(Screen grounding entries)
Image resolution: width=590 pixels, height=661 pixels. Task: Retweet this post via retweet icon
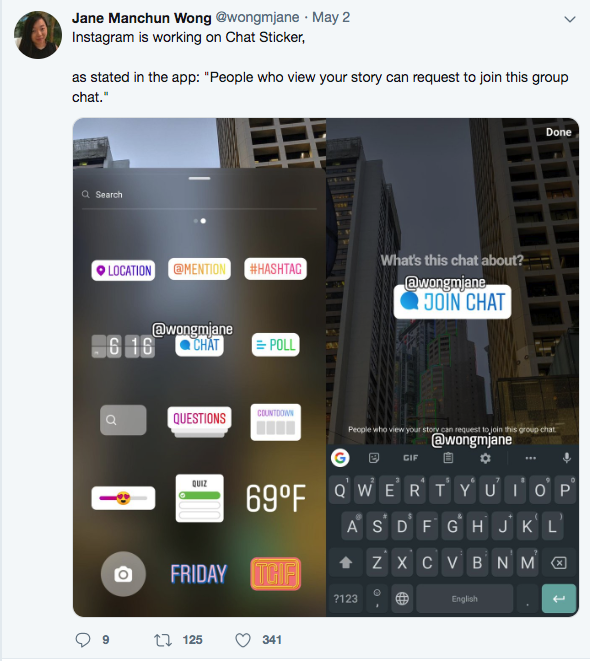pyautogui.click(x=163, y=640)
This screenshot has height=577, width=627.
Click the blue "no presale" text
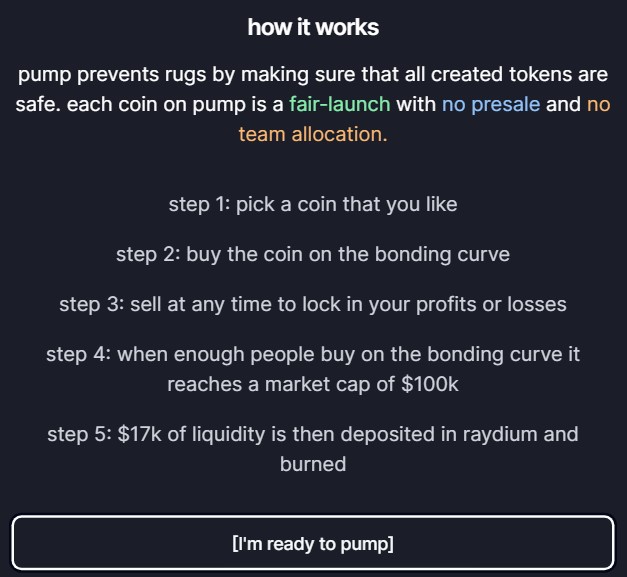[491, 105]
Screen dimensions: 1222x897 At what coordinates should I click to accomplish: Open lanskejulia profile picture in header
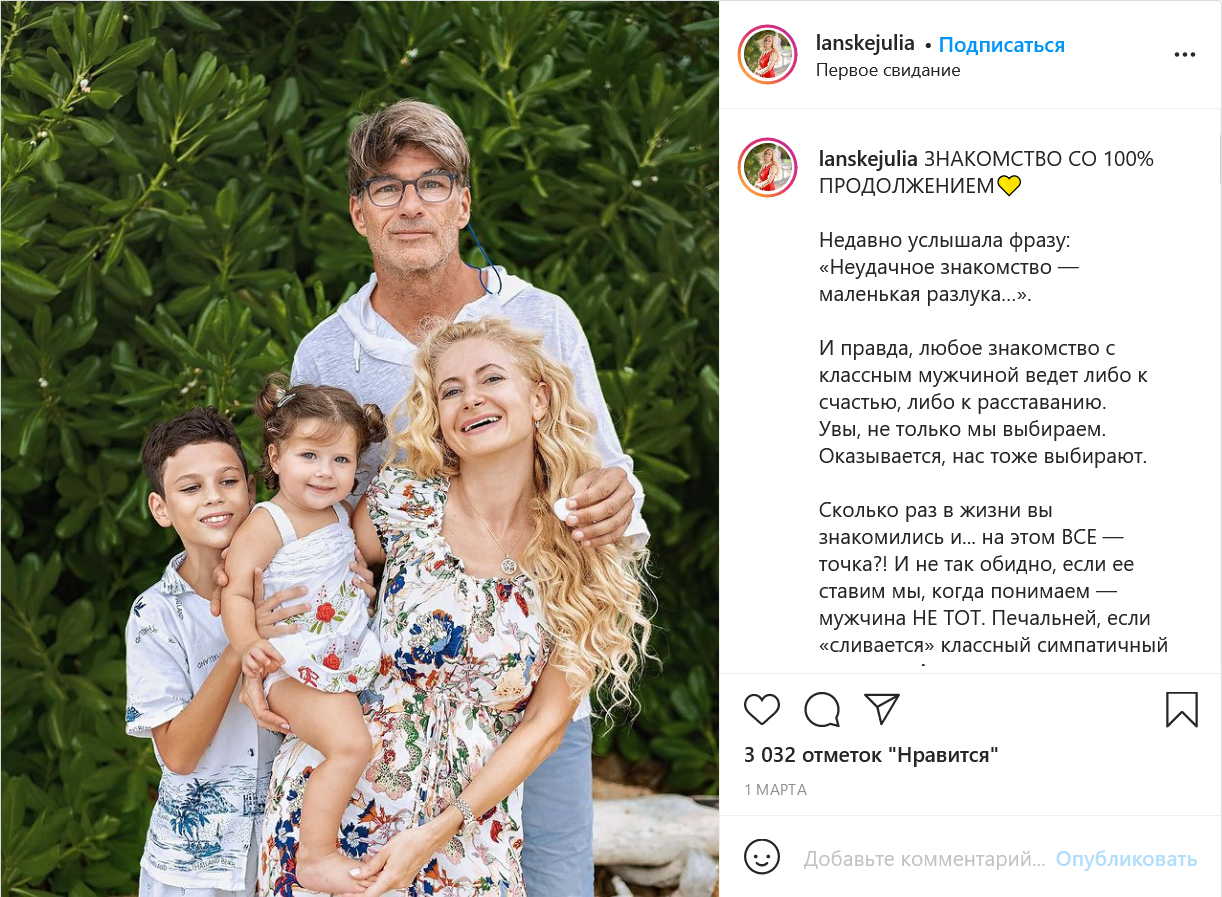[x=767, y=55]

**The task**
Copy every line of the entries above verbatim, leaving out the pictures.

**Problem solution**
Image resolution: width=590 pixels, height=661 pixels. Task: Retweet this post via retweet icon
pyautogui.click(x=163, y=640)
This screenshot has height=577, width=627.
Click the blue "no presale" text
[491, 105]
Screen dimensions: 1222x897 At what coordinates should I click to accomplish: Open lanskejulia profile picture in header
[x=767, y=55]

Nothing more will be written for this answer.